2942 sayılı Kamulaştırma Kanununun 11. maddesinde; 15. madde uyarınca oluşturulacak bilirkişi kurulunca, kamulaştırılacak taşınmaz mal veya kaynağın bulunduğu yere mahkeme heyeti ile birlikte giderek, hazır bulunan ilgilileri de dinledikten sonra taşınmaz mal veya kaynağın; a) Cins ve nevini, b) Yüzölçümünü, c) Kıymetini etkileyebilecek bütün nitelik ve unsarlarını ve her unsurun ayrı ayrı değerini, d) Varsa vergi beyanını, e) Kamulaştırma tarihindeki resmi makamlarca yapılmış kıymet takdirlerini, f) Arazilerde, taşınmaz mal veya kaynağın kamulaştırma tarihindeki mevkii ve şartlarına göre ve olduğu gibi kullanılması halinde getireceği net gelirini, g) Arsalarda, kamulaştırılma gününden önceki özel amacı olmayan emsal satışlara göre satış değerini, h) Yapılarda, resmi birim fiyatları ve yapı maliyet hesaplarını ve yıpranma payını, ı) Bedelin tespitinde etkili olacak diğer objektif ölçüleri, esas tutarak düzenleyecekleri raporda bütün bu unsurların cevaplarını ayrı ayrı belirtmek suretiyle ve ilgililerin beyanını da dikkate alarak gerekçeli bir değerlendirme raporuna dayalı olarak taşınmaz malın değerininin tespit edileceği belirtilmektedir.

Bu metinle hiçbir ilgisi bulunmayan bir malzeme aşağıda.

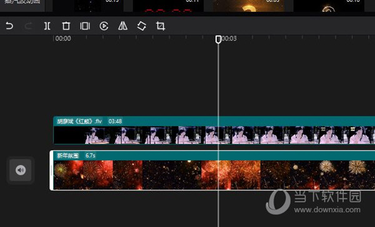
Task: Open the crop tool
Action: 161,26
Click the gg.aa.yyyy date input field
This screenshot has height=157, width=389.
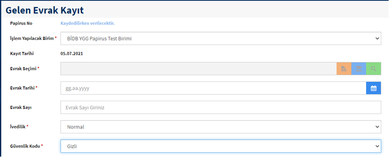click(213, 88)
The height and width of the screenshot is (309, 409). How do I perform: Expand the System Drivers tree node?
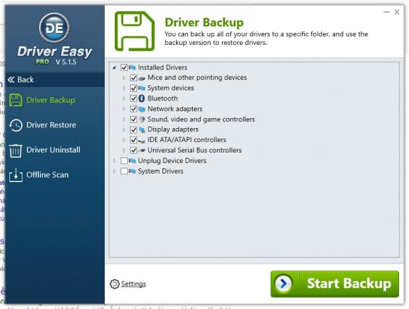115,171
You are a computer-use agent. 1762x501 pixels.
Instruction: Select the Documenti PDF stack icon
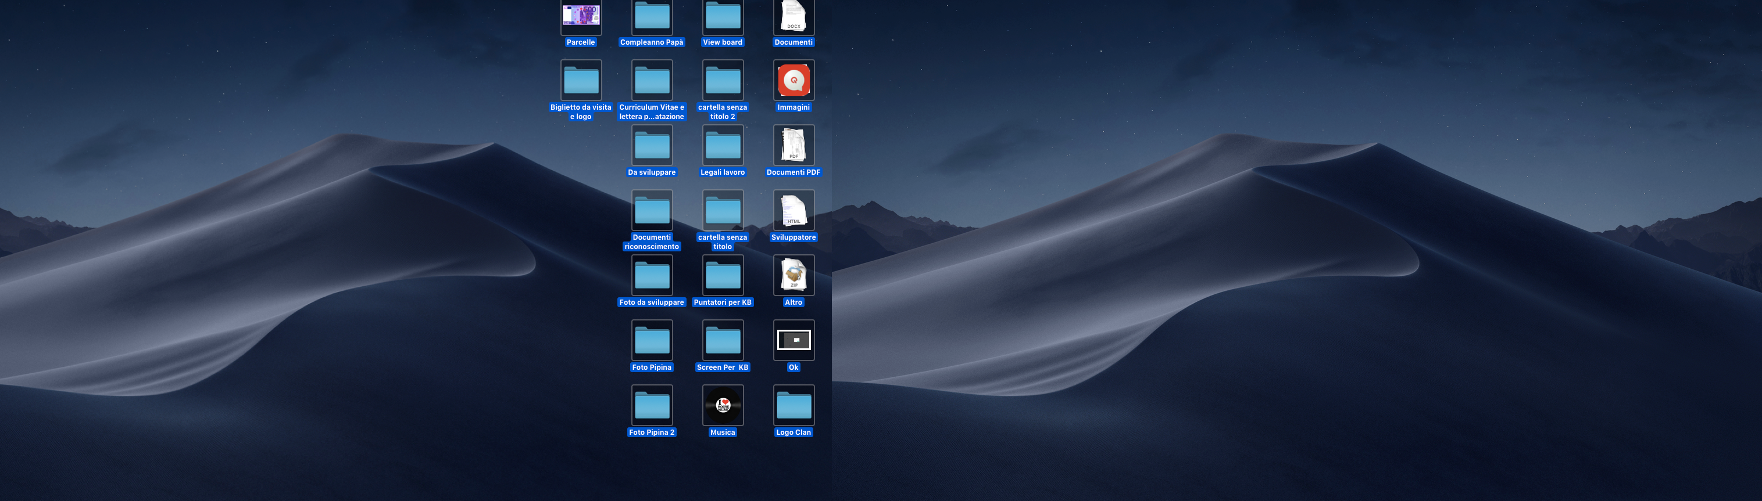(793, 145)
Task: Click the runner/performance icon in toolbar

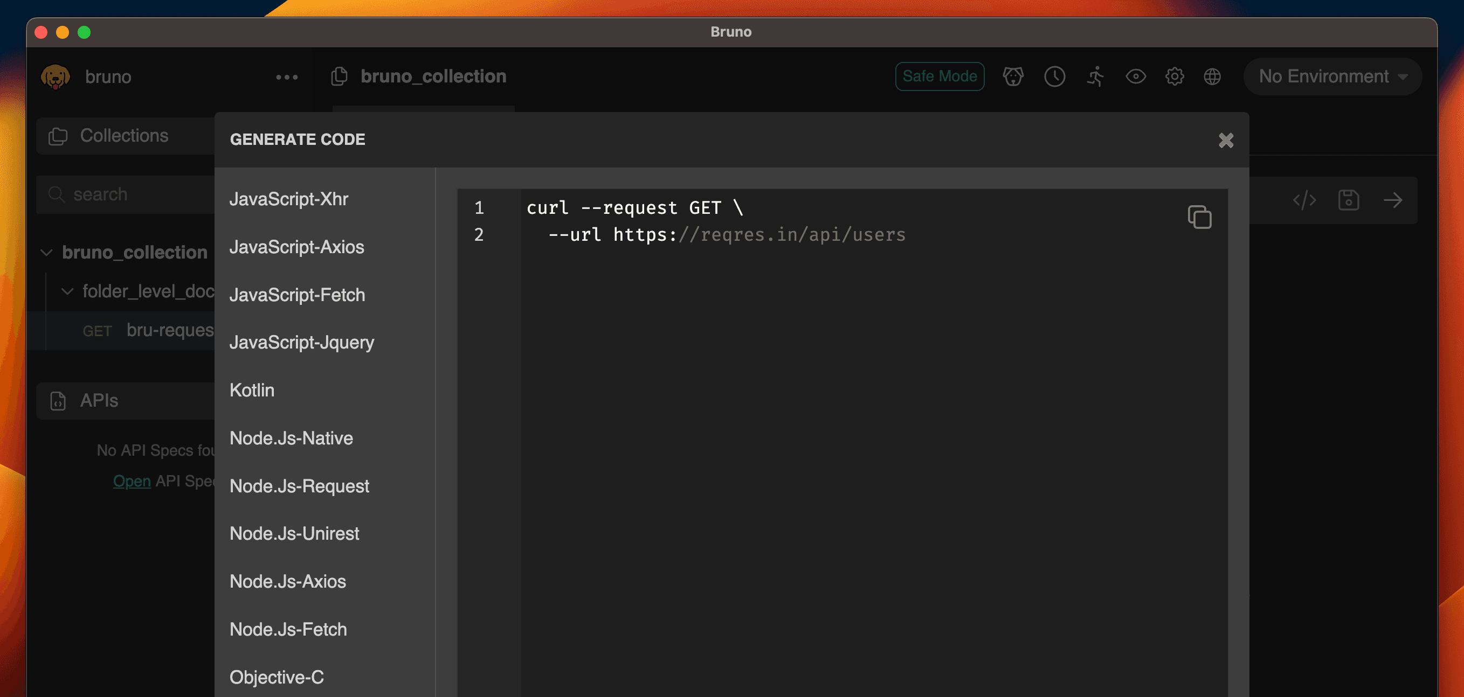Action: click(x=1095, y=76)
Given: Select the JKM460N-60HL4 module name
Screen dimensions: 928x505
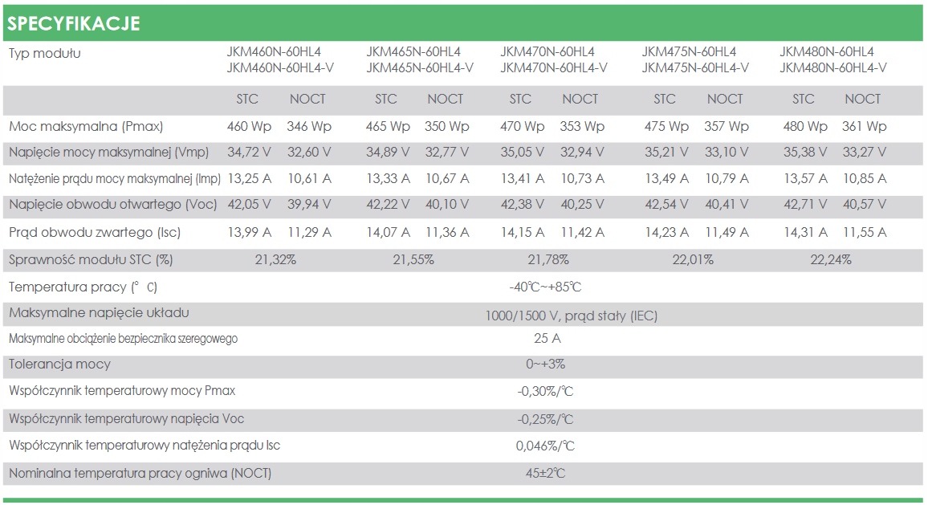Looking at the screenshot, I should pyautogui.click(x=274, y=51).
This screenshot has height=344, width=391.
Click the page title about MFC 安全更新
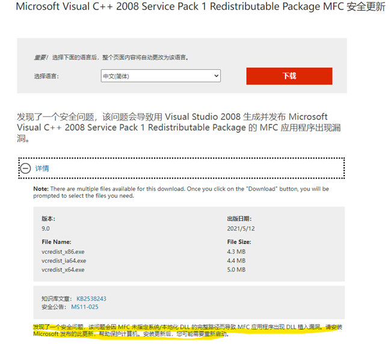click(194, 8)
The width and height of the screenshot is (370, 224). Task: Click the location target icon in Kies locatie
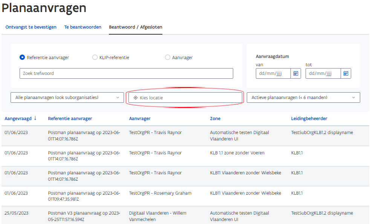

Aynı Kanunun 15. maddesinde; "Bu Kanun uyarınca mahkemelerce görevlendirilen bilirkişiler bilirkişilik bölge kurulları tarafından hazırlanan listelerden seçilirler ve bunlar hakkında Bilirkişilik Kanunu ve 12/1/2011 tarihli ve 6100 sayılı Hukuk Muhakemeleri Kanununun ilgili maddeleri uygulanır. Kamulaştırmaya konu olan yerin cins ve, niteliğine göre en az üç kişilik bilirkişi kurulunun oluşturulması zorunludur. Bilirkişilerden birinin taşınmaz geliştirme konusunda yüksek lisans veya doktora yapmış uzmanlar ya da 6/12/2012 tarihli ve 6362 sayılı Sermaye Piyasası Kanununa göre yetkilendirilen gayrimenkul değerleme uzmanları arasından seçilmesi zorunludur..." hükmü, Ek Madde 1'de; "Uygulama imar planlarında umumi hizmetlere ve resmî kurumlara ayrılmak suretiyle mülkiyet hakkının özüne dokunacak şekilde tasarrufu hukuken kısıtlanan taşınmazlar hakkında, uygulama imar planlarının yürürlüğe girmesinden itibaren beş yıllık süre içerisinde imar programları veya imar uygulamaları yapılır ve bütçe imkânları dâhilinde bu taşınmazlar ilgili idarelerce kamulaştırılır veya her hâlde mülkiyet hakkını kullanmasına engel teşkil edecek kısıtlılığı kaldıracak şekilde imar planı değişikliği yapılır/yaptırılır." hükmüne yer verilmiştir.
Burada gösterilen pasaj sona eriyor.